XML sitemaps

This documentation provides technical information about how Yoast SEO generates and/or manages XML sitemaps.


Functional specification

Any page which the user wishes to be discovered and indexed by search engines should be listed in an XML sitemap.

An individual XML sitemap should be constructed for each content type.
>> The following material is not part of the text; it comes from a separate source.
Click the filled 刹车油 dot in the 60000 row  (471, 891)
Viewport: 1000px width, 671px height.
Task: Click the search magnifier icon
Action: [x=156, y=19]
Large sitemaps may be split into individual, paginated files.

Each XML sitemaps should be listed within an XML sitemap index.

Content types

XML sitemaps should be created for each of the following content types, providing that the content type is public and it contains valid members.

  • Posts
  • Pages
  • Authors
  • Custom post types
  • Taxonomies
  • Paginated states of multi-part posts/pages

In addition to the individual XML sitemaps, an XML sitemap index should be created, which references each of these sitemaps.

Exclusions & empty sitemaps

The following conditions should lead to a page being excluded from (the appropriate) XML sitemap:

  • Posts/pages which are not eligible for indexing by search engines (i.e., any scenario which results in a URL outputting a meta robots noindex directive)
  • Posts/pages which have a manual canonical URL set, which is not the same as their default canonical value
  • Private pages
  • Error pages/states/templates
  • Search results pages
  • Paginated views of any type of archive (e.g., /blog/page/2/)
  • Non-public archives and taxonomies
  • All URLs, if/when the whole site is set to 'private' (e.g., in WordPress, when the Search Engine Visibility option is set to "Discourage search engines from indexing this site")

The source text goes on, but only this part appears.